### The request:
Retype the lines of the records verbatim, starting at the line that contains "Where should I click to: Edit" and ending at the line that contains "[x=22, y=184]", with both of those lines included.

### Data supplied:
::::::::::
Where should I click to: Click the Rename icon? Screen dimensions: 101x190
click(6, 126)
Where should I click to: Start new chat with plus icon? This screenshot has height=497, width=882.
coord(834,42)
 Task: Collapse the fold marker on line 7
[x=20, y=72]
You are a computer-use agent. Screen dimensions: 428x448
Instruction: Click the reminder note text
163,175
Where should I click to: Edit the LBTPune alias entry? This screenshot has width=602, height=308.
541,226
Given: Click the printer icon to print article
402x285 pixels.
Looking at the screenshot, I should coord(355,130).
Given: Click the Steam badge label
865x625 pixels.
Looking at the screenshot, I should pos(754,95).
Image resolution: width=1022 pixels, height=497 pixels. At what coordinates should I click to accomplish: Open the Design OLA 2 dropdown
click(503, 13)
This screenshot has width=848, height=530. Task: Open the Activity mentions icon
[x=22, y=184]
::::::::::
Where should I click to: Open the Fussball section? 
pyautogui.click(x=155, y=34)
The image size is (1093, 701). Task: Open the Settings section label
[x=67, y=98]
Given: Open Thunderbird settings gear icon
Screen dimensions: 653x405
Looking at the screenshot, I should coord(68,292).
::::::::::
### Finished answer:
Where should I click to: Edit the LBTPune alias entry? This screenshot has width=602, height=308.
541,226
Given: Click the printer icon to print article
402x285 pixels.
Looking at the screenshot, I should coord(355,130).
Given: Click the Steam badge label
865x625 pixels.
Looking at the screenshot, I should pos(754,95).
Image resolution: width=1022 pixels, height=497 pixels. At what coordinates should I click to accomplish: Open the Design OLA 2 dropdown
click(503, 13)
This screenshot has width=848, height=530. Task: Open the Activity mentions icon
[x=22, y=184]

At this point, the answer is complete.